DATA FOR REVIEW:
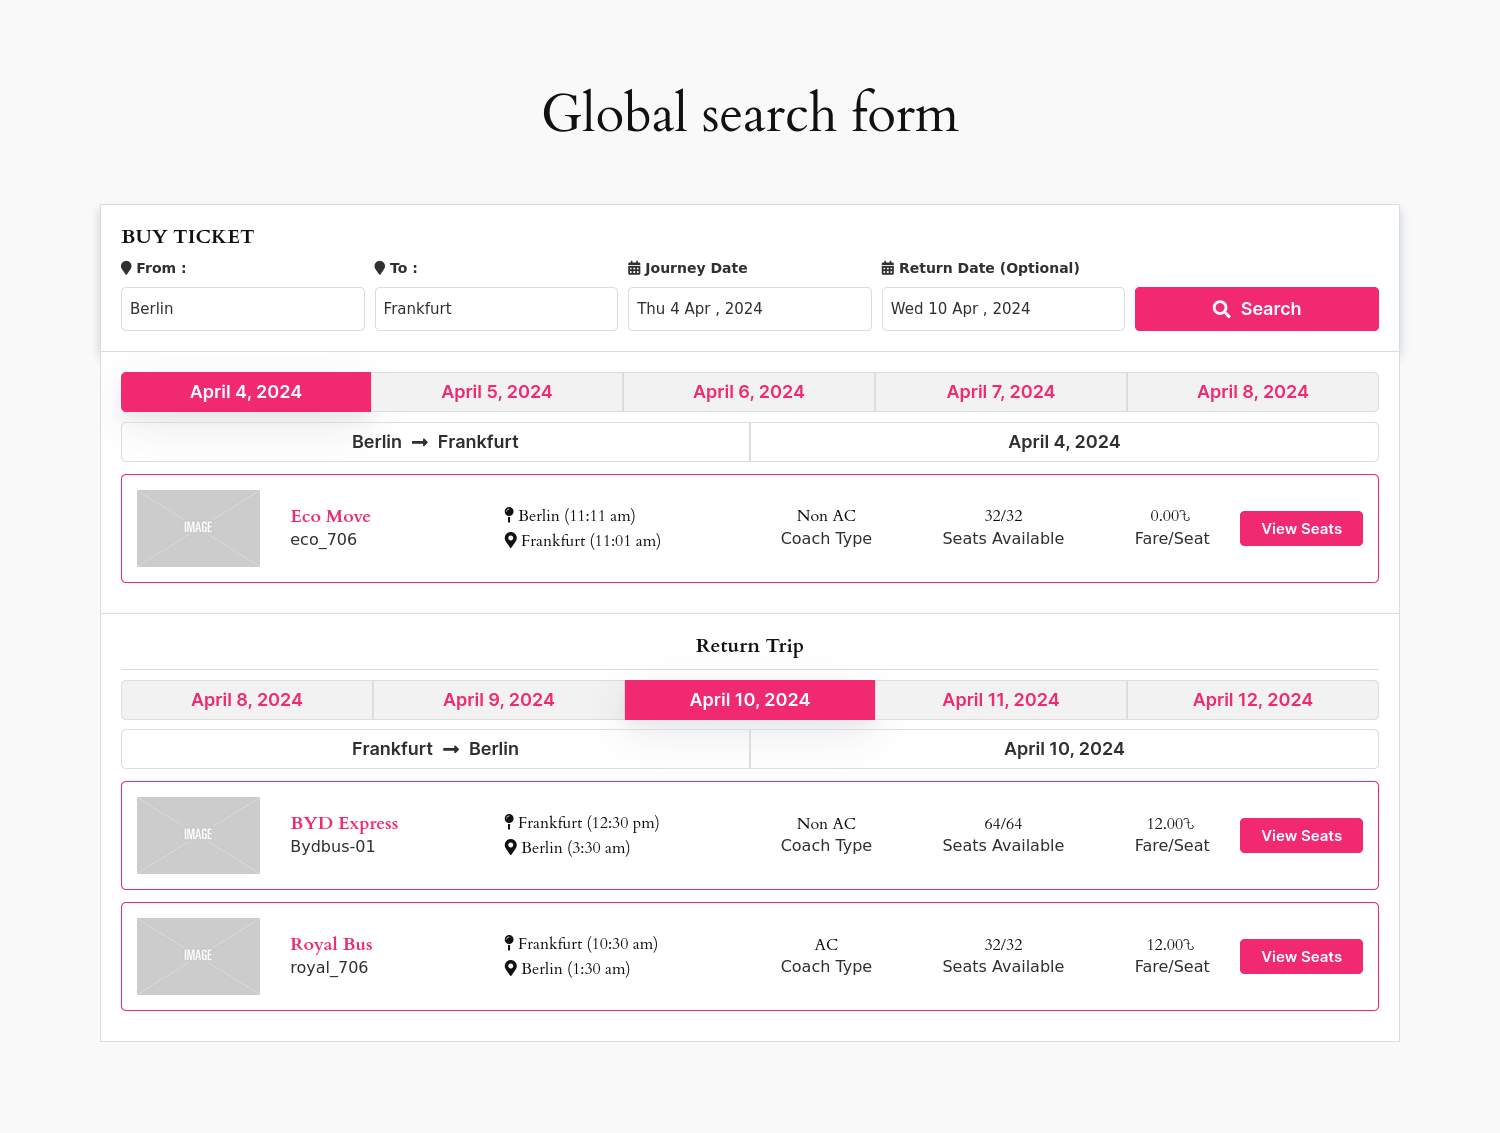Switch return trip to April 9, 2024
This screenshot has height=1133, width=1500.
498,700
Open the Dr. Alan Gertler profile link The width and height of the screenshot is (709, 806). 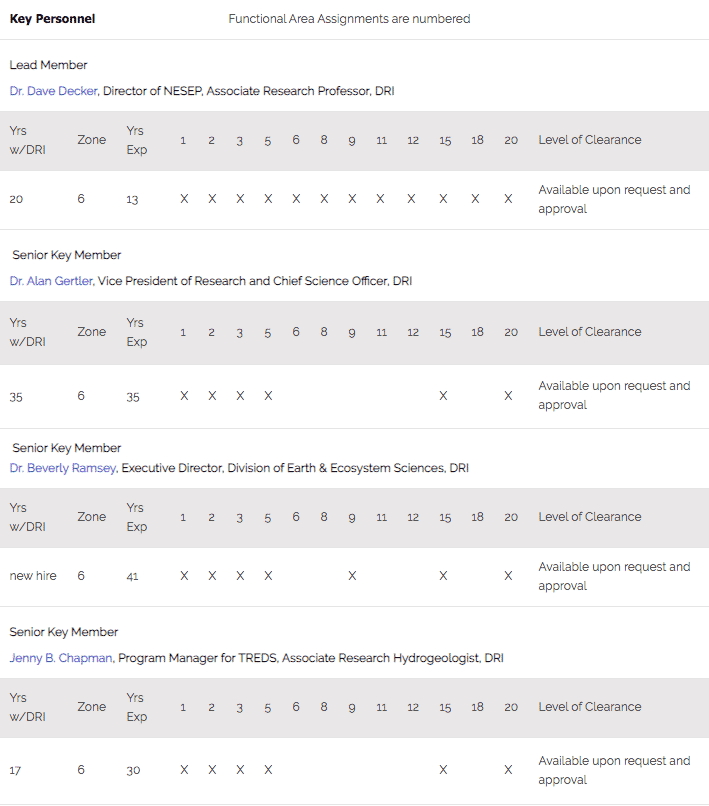tap(52, 281)
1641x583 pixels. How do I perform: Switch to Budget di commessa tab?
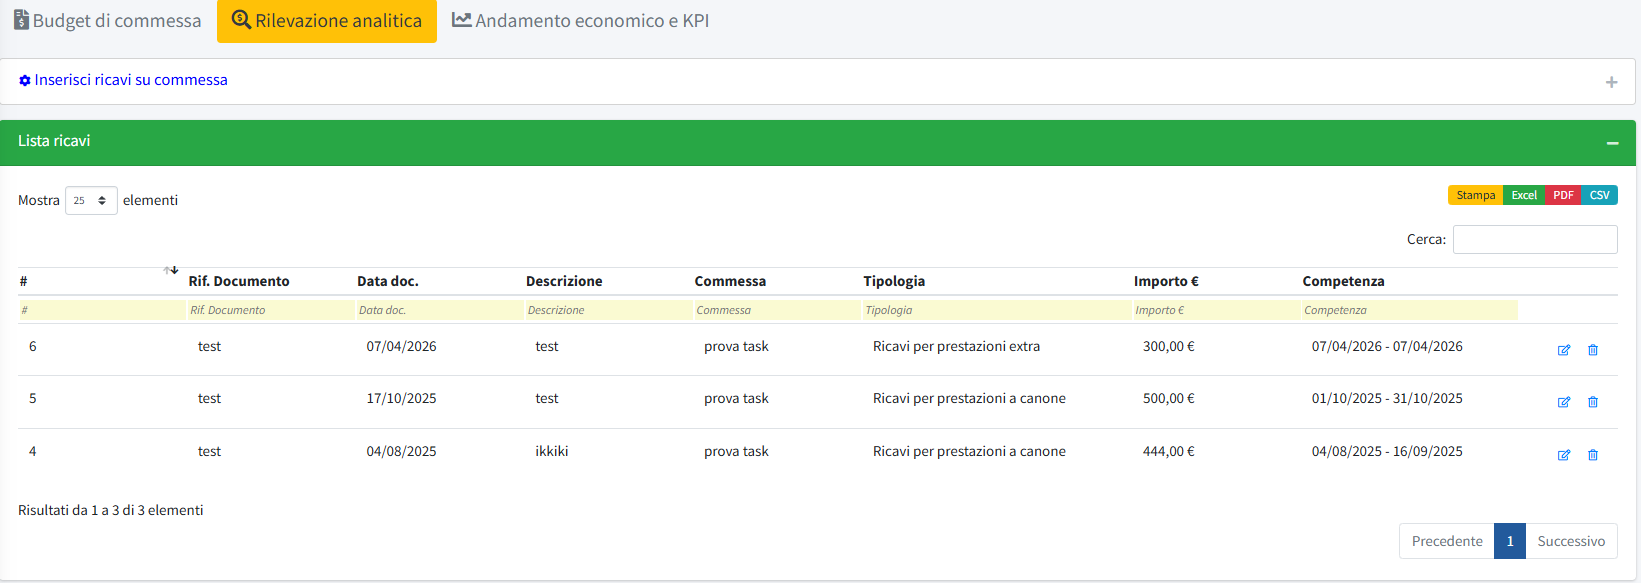[107, 21]
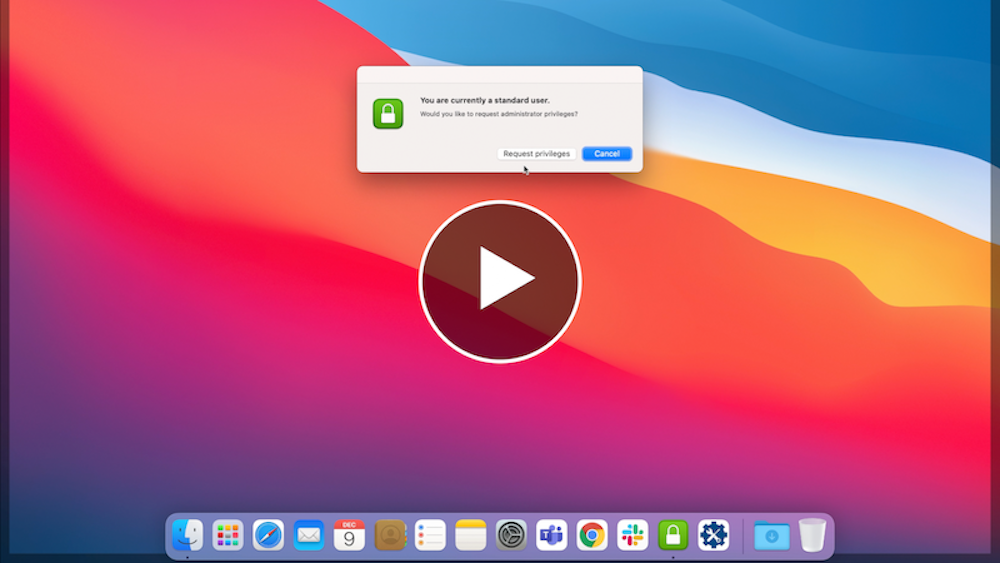Open the Notes app in the dock
The height and width of the screenshot is (563, 1000).
pyautogui.click(x=470, y=535)
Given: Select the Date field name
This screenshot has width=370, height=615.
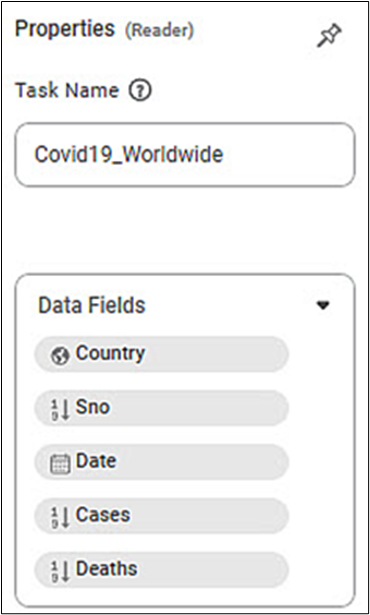Looking at the screenshot, I should pos(96,461).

EXERCISE DETAILS: With pictures omitted, restate word for word every line above from the one containing "Given: Select the Date field name" to the end of the entries.

COMPLETED TASK:
Given: Select the Date field name
This screenshot has width=370, height=615.
Looking at the screenshot, I should pos(96,461).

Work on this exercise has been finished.